The group reports shared voting and dispositive power over 88,000 shares, or 7.42% of the Class A float calculated from 1,185,481 outstanding shares as of September 5, 2025. That level is meaningful for disclosure and monitoring but is below common control thresholds that would typically indicate a takeover intent.
Key dependencies include any future purchases or dispositions that would change the 7.42% stake and whether any coordinated actions among the reporting persons emerge; monitor filings for changes within a short-term horizon (weeks to months).

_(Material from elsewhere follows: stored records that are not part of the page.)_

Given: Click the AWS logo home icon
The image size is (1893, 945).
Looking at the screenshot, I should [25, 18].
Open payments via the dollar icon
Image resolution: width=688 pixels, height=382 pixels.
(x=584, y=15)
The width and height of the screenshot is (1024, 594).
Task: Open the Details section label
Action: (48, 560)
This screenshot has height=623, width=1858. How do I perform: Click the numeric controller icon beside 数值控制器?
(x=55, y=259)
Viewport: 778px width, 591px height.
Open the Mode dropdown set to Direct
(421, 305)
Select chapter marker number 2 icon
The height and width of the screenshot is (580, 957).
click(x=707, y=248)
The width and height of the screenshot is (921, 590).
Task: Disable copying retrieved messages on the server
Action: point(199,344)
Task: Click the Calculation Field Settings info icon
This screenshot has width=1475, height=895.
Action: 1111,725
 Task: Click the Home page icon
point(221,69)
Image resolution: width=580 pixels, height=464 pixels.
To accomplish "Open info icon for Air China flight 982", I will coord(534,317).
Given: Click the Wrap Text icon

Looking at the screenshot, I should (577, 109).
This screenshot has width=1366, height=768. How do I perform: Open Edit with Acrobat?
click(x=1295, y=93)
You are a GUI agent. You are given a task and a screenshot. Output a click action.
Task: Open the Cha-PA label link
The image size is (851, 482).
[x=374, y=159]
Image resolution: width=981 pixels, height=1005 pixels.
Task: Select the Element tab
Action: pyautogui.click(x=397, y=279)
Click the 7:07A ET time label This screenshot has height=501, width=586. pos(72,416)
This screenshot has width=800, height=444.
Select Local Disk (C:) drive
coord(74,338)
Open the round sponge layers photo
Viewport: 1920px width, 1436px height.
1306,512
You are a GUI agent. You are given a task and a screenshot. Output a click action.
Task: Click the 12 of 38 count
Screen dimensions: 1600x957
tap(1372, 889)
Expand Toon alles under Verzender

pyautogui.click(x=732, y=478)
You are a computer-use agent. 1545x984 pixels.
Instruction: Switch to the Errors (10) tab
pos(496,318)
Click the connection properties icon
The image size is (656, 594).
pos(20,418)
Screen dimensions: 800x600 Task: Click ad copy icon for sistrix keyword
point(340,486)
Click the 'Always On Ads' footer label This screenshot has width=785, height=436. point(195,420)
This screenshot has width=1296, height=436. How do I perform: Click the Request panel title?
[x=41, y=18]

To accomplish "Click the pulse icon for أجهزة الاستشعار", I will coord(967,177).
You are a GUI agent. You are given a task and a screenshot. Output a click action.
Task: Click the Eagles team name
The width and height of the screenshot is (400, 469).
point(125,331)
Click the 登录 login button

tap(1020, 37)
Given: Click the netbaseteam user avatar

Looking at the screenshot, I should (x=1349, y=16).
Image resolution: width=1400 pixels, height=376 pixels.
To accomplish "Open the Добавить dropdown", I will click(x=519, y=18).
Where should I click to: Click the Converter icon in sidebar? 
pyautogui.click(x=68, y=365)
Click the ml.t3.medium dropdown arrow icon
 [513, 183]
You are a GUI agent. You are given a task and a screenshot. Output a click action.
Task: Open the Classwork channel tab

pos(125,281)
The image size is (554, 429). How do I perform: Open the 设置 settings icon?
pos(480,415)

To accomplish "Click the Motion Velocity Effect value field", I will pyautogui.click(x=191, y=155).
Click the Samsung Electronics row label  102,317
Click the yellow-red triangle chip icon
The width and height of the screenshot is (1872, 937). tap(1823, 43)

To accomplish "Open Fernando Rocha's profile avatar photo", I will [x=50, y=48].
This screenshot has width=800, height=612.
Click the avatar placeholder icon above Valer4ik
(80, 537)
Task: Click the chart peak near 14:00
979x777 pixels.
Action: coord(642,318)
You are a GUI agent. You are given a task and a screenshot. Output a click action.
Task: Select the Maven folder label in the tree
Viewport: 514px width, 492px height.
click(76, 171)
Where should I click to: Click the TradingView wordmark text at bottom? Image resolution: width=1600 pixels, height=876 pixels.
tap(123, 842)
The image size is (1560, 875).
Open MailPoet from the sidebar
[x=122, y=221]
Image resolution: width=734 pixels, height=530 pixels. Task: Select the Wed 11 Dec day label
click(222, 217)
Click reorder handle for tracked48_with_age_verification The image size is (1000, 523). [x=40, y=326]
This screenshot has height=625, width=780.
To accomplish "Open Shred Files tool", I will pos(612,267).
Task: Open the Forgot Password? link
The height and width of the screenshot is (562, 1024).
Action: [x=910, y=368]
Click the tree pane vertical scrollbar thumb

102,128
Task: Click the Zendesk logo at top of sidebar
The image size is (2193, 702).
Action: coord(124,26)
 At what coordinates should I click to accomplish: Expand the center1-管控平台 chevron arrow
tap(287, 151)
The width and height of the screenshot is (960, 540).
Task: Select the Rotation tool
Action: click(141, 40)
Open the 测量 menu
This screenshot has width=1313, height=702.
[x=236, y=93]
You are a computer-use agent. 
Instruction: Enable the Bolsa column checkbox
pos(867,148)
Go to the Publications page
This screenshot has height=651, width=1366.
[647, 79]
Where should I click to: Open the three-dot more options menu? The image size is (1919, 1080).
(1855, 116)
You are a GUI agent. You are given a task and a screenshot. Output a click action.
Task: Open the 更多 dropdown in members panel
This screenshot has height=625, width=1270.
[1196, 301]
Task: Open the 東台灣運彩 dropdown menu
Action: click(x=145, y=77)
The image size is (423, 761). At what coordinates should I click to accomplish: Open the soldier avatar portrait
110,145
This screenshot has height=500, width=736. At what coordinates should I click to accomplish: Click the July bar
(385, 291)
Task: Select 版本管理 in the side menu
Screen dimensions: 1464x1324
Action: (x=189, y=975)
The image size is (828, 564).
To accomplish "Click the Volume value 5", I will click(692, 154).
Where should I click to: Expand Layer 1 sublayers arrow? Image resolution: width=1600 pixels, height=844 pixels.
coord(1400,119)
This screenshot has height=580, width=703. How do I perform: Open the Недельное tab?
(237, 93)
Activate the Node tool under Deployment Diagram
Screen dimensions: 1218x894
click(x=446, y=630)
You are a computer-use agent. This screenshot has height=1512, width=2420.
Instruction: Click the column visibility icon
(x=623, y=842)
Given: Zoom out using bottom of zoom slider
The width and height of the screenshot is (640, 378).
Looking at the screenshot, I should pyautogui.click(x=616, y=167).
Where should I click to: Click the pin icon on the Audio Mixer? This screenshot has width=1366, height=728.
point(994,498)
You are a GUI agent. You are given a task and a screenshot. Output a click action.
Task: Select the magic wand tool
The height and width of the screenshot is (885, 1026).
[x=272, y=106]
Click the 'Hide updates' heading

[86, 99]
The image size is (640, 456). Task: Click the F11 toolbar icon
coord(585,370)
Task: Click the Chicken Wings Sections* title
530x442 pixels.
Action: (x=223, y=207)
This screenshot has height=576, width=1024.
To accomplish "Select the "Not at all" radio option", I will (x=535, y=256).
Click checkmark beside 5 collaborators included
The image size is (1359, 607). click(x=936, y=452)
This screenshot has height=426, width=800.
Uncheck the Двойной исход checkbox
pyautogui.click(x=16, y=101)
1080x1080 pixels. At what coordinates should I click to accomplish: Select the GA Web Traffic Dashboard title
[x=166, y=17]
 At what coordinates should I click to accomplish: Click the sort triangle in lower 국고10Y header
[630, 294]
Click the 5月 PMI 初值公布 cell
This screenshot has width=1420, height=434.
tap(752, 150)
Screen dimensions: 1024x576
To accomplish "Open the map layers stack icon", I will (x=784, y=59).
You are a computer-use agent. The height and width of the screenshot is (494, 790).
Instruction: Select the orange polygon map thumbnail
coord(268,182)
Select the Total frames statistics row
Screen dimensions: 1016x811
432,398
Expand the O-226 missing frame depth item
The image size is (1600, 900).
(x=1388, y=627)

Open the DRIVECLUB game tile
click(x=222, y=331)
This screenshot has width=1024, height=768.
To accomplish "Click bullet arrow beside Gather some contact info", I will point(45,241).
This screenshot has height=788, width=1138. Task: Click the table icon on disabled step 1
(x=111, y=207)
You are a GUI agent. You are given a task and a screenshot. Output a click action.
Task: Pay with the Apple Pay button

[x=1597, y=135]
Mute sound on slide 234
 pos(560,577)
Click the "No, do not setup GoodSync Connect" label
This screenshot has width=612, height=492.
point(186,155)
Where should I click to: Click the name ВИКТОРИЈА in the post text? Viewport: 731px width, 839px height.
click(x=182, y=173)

Filing follows Schedule 13G passive investor disclosure conventions.
The statement certifies the securities were acquired in the ordinary course and not to influence control, consistent with Schedule 13G treatment. It identifies related parties and an entity with rights to dividends or proceeds, which supports transparency around beneficial ownership.
Material next steps to watch include any subsequent amendments or a shift to Schedule 13D if the purpose or level of ownership changes; such changes typically must be reported promptly under SEC rules.